* **Challenge 1**
In the passage on giving pledges below, why does the writer prefer making no commitment over committing to give 10%? Answer in one to three sentences.
* **Challenge 2**
Extend the passage on giving pledges below, picking up after its final sentence.
* Begin Source passage *
I don’t think that you would have violated your pledge by giving less than your pledged percentage in a given year owing to a large one-time expense, so long as you make it up in subsequent years.
Can you change it back to 10%? If you can’t, that sounds like a problem with the pledge system, not you. I think of Beeminder, with its adjustability that takes a week to set in. Perhaps a person could change the hard pledge that they have set themselves to, from a year out, like Beeminder taking a week for changes to set in.
I can see a possibility that I would donate less after making a 10% pledge than I would with no pledge, because the 10% would anchor my donations downward. I would prefer to make no commitment than to commit 10%. Hopefully future me is self-aware enough to avoid this sort of anchoring, but it’s a pretty strong bias that happens even when you know it’s happening.
* End Source passage *
* Begin Data excerpt *
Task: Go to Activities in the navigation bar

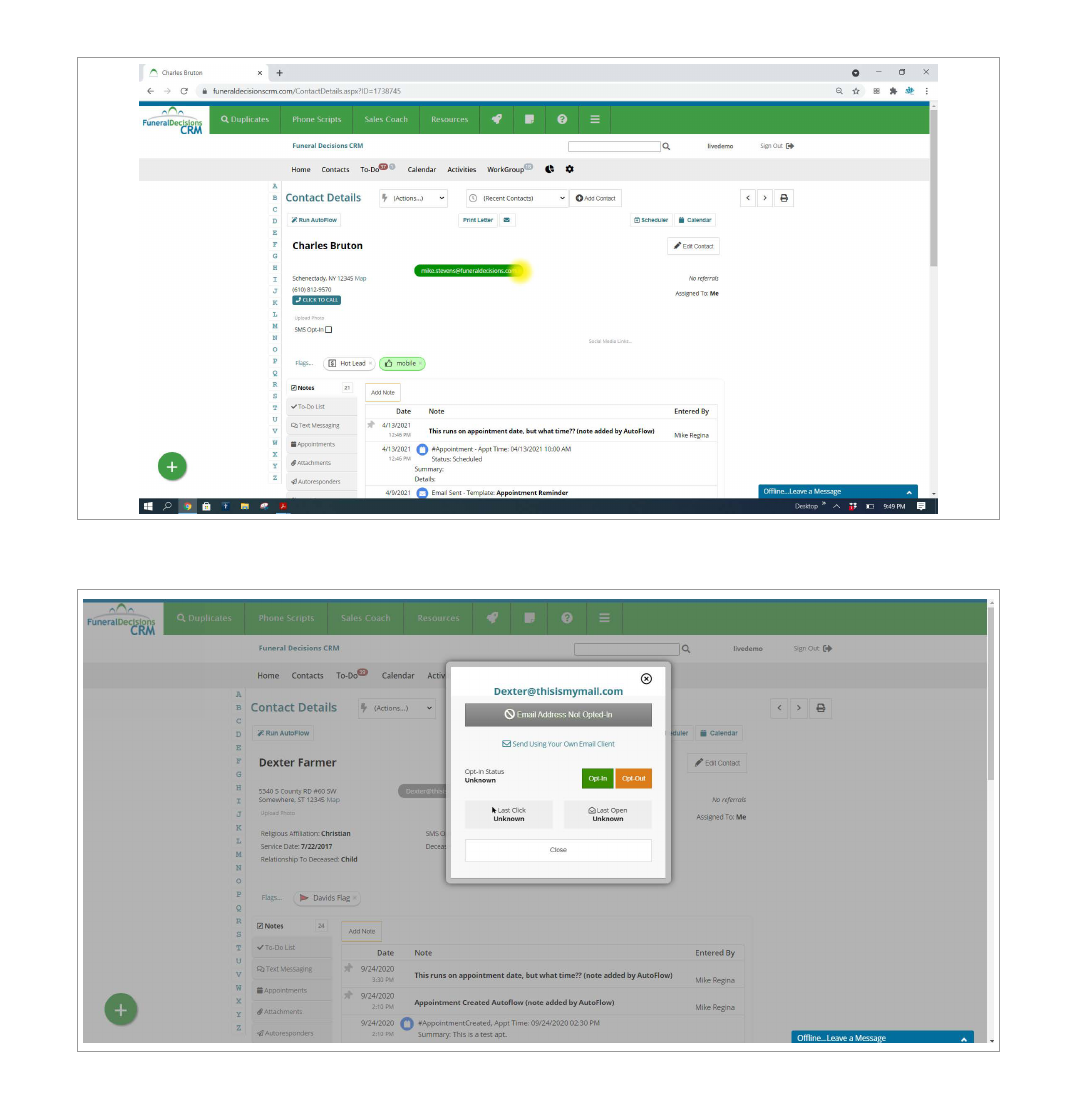Action: (x=461, y=170)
* End Data excerpt *
* **Exercise response 1**
The writer sees a chance that a 10% pledge would anchor their donations downward, so they might end up giving less than they would with no pledge at all. They also note that this anchoring is a strong bias that happens even when a person knows it is happening.

* **Exercise response 2**
I agree, and I imagine you can adjust your pledge. If you pledged 50% as a doctor and later decided to change to a lower-paying non-profit career, I doubt whether Giving What We Can would blackball you for adjusting your pledge to 10%.
If the US government were to get rid of the charitable tax deduction or to sharply raise taxes, I couldn’t meet my pledge. But I don’t think that I’d be a worse person than I would’ve been had I correctly forecast changes in tax policy. I would simply update my pledge with Giving What We Can and get on with life.